I’m very new to Sketchup, but I’m doing pretty well. That is until I tried to put a quarter round on three edges of a board. I’m missing something because this is as far as I get. How can I get the round to continue through to form a mitered corner?
I tried playing with the follow-me tool but that wants to continue the QR around the corner.
-Chuck
Replies
Here's how I do it :
1 - Draw board
2 - Draw arc on one face of board
3 - Select edges to follow
4 - Choose follow me tool and click in the area to get rid of (see image)
cheers - mark (sketchup rookie)
Thanks Mark,
That worked. I wasn't using the follow-me tool correctly. I'll have to practice that technique.
Regards,
-Chuck
Dear chuckh,
Take a look through the previous postings on the "Design.Click.Build" blog about SketchUp on FineWoodworking.Com. Tim Killen and Dave Richards, who maintain the blog, have covered the use of the "follow me" tool in several postings, and have discussed how to use intersecting planes and intersecting solids to create complex shapes such as crown moldings. I can always count on learing something useful when I check their entries.
David Heim
Managing Editor
FineWoodworking.com
Thanks Dave,
I've been reading some of the entries on the DCB blog (lots to absorb there). I'll have to look for the follow-me discussions. I wasn't sure that, that was how this would be done but nothing else was working.
Thanks again,
-Chuck
Chuck, not to bad. Take a look at the attached file.
Radius on the back corner. Select the three edges that will get the radius. Get the Follow Me tool. Click on profile that will be the waste. Presto!.
FWIW, Note that with a 12 segment arc, you end up with 128 entities. In the foreground I redrew it using a six-segment arc. Only 68 entities in that one. By itself that's not a big deal but by the time you've added the rest of the model in there those unneeded segments can make the file big and unmanageable.

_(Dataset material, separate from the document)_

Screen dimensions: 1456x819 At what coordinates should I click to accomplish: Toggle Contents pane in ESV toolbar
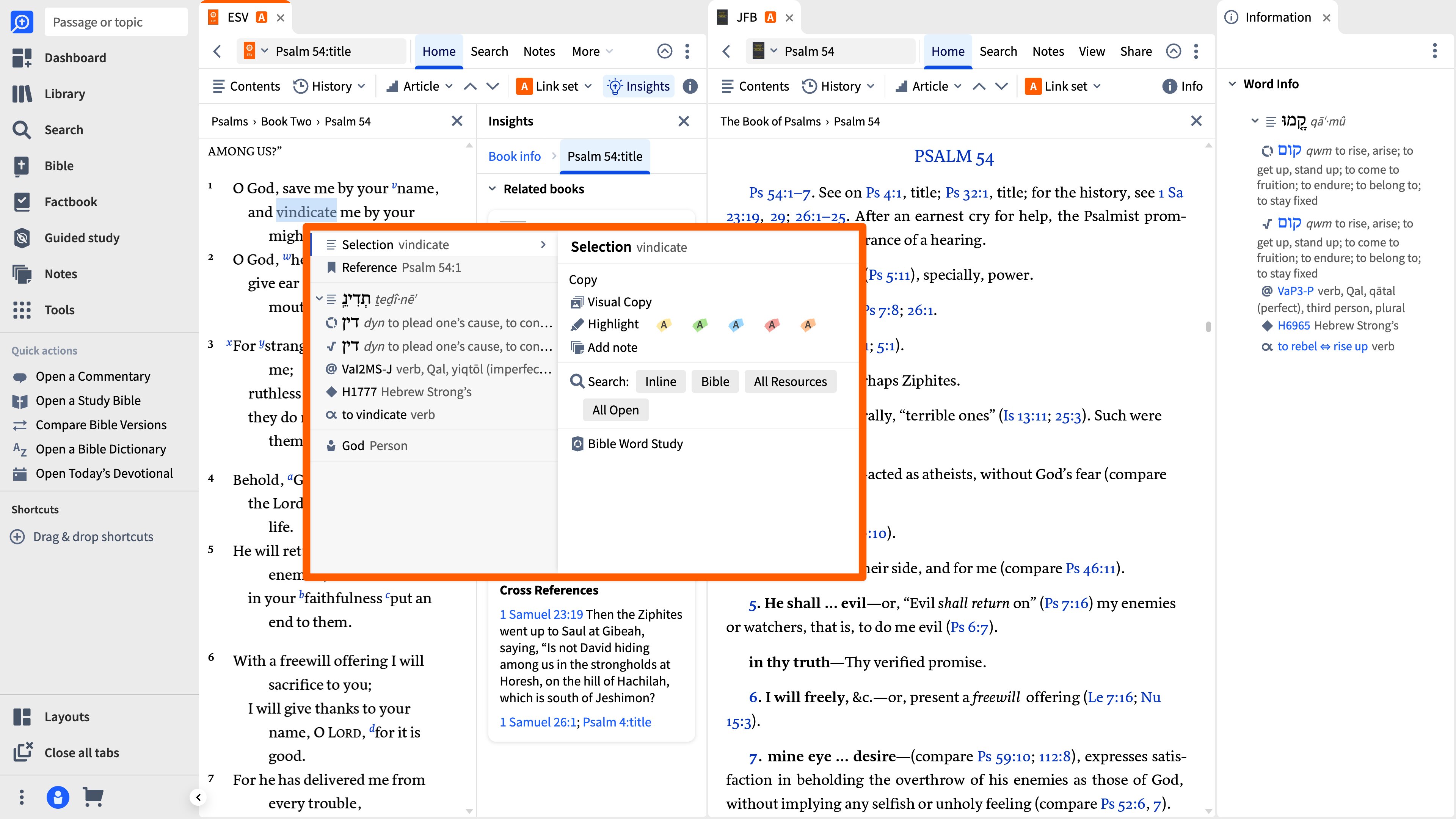click(x=246, y=86)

One other comment, the sides of your clock are components but they aren't related. They ought be since they are mirror images of each other. As it stands now, any editing you do to one would have to be repeated on the other one. If one was a copy of the other, you can edit one and have the same thing done on the other one at the same time saving you work. Doing this also helps to control file size.

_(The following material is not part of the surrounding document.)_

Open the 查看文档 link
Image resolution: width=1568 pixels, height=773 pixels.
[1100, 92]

Keep plugging away. You're getting it.
Dave Richards
Dave,
Thanks for the reply, words of encouragement, and suggestions. I've only been at this for two lunch hours and two evenings, so for every suggestion you make a couple of new questions are born.
It appears that the default arc is 12 segments - I can probably modify that in the properties section?
Good suggestion with creating the relationship between the sides. I'll definitely pursue that.
Regards,
-Chuck
Chuck, yes, you can change the number of segments by entering the desired number followed by the letter s immediately after choosing the Arc tool This also works for the Circle tool. If you haven't done anything to break up a circle or an arc, you can laso change it after the fact through the Entity Info box.